Western cyber intelligence isn’t as impotent as it seems, according to two news reports.
The New York Times said Monday that with the help of unnamed allies the National Security Agency (NSA) had infiltrated at least some North Korean computer systems as far back as 2010. That’s one reason why President Barak Obama was persuaded that the outlier country was behind the mammoth Sony Pictures Entertainment attack.
Separately, the German magazine Der Speigel reported Sunday that the NSA has the ability to hijack botnet networks of hackers to inject its own malware when it wants. Here’s a version of that story from Computerworld U.S.
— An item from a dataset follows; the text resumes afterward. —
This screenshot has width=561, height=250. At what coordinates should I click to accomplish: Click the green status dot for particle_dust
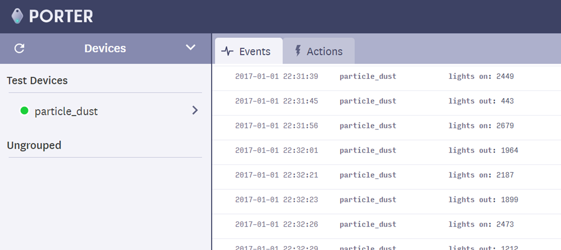24,111
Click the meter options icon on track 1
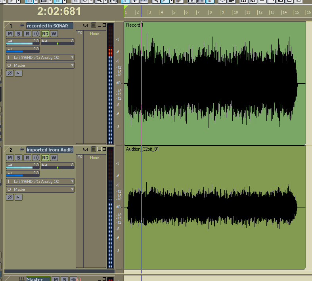 pyautogui.click(x=94, y=25)
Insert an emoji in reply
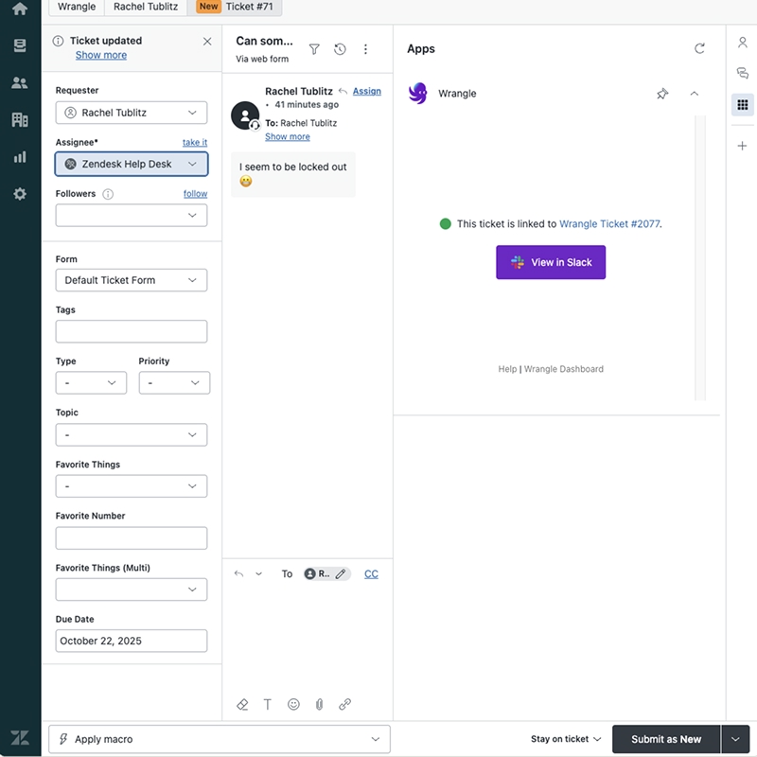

Combined, the two reports may cheer security pros that in the nation-state cyber war Western countries have the tools to fight back.
However, that doesn’t mean enterprises will soon be safer from attack. After all, despite the supposed knowledge of the NSA, the Sony attack was unblunted. Admittedly, the Americans couldn’t directly warn Sony without giving away its secret. On the other hand, it’s more likely that the NSA didn’t know exactly what the attackers had in mind.
While it might have been possible for the agency to detect North Korea was snooping Sony – and the Times article doesn’t say that it did, only that the NSA had the capability to track traffic— it couldn’t foresee the strategy of destroying Sony files.
In fact the Times story quotes an unnamed person that U.S. investigators only realized after the attack that hackers spent more than two months mapping the Sony network, and the way they gained entry was by stealing the credentials of a Sony system administrator.
Is that disinformation to hide NSA capability? It wouldn’t be the first time the press has been used. In one sense it doesn’t matter: CIO s and CSOs should be warned by the Sony attack to step up staff awareness training and to keep a closer eye on traffic going outside the firewall.